Un système où les voleurs sont rois05/07/20022002Journal/medias/journalnumero/images/2002/07/une1771.jpg.445x577_q85_box-0%2C104%2C1383%2C1896_crop_detail.jpg

Editorial

Un système où les voleurs sont rois

Aux Etats-Unis, après les affaires Enron, WorldCom, Xerox, qui ont prouvé que les PDG des grandes sociétés ne reculaient pas devant les comptabilités truquées pour faire croire à des bénéfices substantiels, et maintenir ainsi le cours de leurs actions, Bush a affirmé que le gouvernement " sera vigilant et poursuivra les coupables ". Mais il ne s'agit là que d'une déclaration hypocrite, car le comportement des PDG en question obéit simplement à la logique du système économique dans lequel nous vivons. Le but premier d'une entreprise, dans ce système, n'est ni de produire des biens utiles à la population ni de créer des emplois. C'est d'enrichir les détenteurs d'actions, plus particulièrement les gros actionnaires, les seuls qui comptent vraiment. D'ailleurs, si la manoeuvre des dirigeants d'Enron ou de WorldCom avait réussi, si les profits réalisés ultérieurement leur avaient permis de verser des dividendes confortables à leurs principaux actionnaires, qui se serait soucié, dans les milieux de la bourgeoisie, des moyens utilisés ?

En France, ce sont les mêmes lois qui régissent le monde des affaires. Ce n'est même pas l'assemblée générale des actionnaires de Vivendi Universal, mais les six administrateurs européens du groupe que présidait Jean-Marie Messier, qui auraient décidé d'évincer celui-ci de la direction, parce que les opérations de fusion auxquelles il a présidé ont provoqué des pertes qui ont entraîné un écroulement du cours des actions de Vivendi.

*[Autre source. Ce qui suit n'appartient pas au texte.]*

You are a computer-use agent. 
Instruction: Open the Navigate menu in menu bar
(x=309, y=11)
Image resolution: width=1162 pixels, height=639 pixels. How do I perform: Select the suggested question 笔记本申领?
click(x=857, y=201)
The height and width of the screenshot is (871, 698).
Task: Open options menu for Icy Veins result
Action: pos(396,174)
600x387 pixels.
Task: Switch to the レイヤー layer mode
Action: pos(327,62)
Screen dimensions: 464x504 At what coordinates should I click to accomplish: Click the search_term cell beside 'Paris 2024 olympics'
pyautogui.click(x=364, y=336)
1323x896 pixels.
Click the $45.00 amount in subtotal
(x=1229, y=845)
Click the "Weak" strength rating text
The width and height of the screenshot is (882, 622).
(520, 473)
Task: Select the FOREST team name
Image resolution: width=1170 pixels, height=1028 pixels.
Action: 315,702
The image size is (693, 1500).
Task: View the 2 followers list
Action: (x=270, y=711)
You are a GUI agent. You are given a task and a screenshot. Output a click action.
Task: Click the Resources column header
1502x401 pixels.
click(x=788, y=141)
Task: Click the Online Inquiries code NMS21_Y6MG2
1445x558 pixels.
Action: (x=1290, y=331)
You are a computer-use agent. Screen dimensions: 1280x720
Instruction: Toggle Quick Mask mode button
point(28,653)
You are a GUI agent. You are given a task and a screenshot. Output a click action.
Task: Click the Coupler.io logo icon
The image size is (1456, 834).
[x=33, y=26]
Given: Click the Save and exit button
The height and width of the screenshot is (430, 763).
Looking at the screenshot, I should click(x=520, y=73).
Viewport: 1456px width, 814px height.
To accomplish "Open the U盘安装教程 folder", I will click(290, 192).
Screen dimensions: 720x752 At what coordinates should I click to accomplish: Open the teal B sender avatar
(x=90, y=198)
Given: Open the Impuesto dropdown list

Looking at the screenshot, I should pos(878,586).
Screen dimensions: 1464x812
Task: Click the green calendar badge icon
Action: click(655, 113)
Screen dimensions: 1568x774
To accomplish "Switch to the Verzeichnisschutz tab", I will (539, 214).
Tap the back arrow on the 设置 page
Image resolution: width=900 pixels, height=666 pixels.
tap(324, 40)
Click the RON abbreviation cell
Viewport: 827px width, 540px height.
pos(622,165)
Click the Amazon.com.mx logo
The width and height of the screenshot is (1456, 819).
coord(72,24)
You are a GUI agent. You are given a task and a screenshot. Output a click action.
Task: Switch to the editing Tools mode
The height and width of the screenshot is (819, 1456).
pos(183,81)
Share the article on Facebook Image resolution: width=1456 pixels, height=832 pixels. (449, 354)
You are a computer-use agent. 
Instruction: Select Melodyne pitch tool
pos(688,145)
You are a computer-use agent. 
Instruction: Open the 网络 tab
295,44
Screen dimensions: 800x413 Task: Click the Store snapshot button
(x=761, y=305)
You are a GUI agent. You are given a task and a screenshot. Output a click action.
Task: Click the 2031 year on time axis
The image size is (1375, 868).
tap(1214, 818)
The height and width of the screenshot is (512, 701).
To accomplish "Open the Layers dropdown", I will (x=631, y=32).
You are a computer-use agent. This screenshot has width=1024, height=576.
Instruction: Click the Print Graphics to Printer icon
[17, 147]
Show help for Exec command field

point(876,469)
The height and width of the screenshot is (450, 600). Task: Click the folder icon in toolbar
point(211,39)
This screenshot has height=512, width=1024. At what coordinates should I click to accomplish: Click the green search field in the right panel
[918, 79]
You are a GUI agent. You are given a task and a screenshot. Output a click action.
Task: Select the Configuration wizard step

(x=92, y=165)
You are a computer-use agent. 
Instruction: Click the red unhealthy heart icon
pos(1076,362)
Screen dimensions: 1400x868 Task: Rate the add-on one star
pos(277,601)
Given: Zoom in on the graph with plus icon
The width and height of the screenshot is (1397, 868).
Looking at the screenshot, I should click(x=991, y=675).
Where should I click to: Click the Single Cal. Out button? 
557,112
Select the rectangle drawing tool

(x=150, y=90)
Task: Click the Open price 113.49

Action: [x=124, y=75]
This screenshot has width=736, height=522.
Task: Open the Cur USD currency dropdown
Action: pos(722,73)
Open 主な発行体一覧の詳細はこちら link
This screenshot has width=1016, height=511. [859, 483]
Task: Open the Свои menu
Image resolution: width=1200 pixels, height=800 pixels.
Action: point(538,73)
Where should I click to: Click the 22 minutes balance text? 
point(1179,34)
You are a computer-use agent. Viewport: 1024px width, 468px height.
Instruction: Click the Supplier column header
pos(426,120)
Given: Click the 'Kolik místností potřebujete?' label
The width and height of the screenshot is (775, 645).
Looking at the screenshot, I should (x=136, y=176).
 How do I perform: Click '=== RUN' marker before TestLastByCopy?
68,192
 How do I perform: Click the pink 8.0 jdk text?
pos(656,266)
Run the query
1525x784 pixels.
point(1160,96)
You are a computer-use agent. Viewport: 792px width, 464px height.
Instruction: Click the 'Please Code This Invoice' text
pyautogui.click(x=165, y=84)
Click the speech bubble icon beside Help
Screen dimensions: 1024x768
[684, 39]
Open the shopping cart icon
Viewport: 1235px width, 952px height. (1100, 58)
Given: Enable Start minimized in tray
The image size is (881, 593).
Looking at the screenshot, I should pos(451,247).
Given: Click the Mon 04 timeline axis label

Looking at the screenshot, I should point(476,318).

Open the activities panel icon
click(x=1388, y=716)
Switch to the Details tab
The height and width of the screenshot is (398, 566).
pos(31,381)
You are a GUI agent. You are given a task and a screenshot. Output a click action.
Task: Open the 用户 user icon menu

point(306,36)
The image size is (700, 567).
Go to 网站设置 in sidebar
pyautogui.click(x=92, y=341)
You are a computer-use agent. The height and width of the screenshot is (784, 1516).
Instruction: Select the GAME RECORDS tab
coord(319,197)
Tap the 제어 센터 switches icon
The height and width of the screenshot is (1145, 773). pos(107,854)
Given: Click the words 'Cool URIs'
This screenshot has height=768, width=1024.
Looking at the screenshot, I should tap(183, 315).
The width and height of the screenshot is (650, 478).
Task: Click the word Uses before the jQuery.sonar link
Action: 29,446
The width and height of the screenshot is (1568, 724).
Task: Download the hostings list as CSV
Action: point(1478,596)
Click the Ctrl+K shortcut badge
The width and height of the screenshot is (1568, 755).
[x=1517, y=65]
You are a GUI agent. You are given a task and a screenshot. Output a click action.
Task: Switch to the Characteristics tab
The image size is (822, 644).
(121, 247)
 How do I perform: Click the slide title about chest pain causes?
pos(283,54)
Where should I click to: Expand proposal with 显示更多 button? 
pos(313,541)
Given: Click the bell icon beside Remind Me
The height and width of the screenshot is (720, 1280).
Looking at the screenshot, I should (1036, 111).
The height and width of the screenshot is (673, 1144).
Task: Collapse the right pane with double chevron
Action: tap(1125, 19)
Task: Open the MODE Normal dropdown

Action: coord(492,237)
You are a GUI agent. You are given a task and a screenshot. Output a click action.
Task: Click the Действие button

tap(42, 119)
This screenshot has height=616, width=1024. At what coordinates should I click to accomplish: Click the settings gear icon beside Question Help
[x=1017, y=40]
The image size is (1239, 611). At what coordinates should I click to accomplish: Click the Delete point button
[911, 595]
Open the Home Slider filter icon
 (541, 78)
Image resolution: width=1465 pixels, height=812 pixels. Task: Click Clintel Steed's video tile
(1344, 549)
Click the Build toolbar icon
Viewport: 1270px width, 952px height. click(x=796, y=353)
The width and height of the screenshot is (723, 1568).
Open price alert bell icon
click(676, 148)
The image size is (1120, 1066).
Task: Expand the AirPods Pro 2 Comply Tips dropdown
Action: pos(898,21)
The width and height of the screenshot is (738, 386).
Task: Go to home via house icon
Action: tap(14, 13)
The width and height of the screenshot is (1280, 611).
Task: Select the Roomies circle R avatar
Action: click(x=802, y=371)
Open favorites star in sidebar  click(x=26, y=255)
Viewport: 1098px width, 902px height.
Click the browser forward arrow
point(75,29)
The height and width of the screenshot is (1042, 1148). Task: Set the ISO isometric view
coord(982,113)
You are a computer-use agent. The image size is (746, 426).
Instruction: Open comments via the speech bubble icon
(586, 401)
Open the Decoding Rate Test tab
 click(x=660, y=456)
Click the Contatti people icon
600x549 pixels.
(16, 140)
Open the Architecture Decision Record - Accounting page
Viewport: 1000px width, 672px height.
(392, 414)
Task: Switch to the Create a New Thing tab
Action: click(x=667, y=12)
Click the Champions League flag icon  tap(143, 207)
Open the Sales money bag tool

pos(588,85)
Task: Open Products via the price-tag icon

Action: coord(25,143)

Aucun travailleur ne versera certes le moindre pleur sur le sort de Jean-Marie Messier, qui ne sera pas réduit à aller s'inscrire à l'ANPE et qui, avec plus de cinq millions d'euros de revenus en 2001 (le salaire de quelque 400 smicards), et les confortables indemnités que Vivendi va lui verser, n'aura pas trop de soucis d'argent ! Mais l'affaire Vivendi comme les scandales qui ont récemment défrayé la vie économique aux USA concernent aussi, au premier chef, les travailleurs. Car dans le grand jeu de monopoly auquel se livrent les possesseurs de capitaux, dans chacune des opérations de fusion ou de concentration qui s'opèrent, il y a des milliers d'emplois qui disparaissent, des milliers de travailleurs jetés à la rue. Et en ce qui les concerne, le patronat, les politiciens à son service, les économistes dont le métier est de chanter les vertus du capitalisme trouvent cela tout à fait normal.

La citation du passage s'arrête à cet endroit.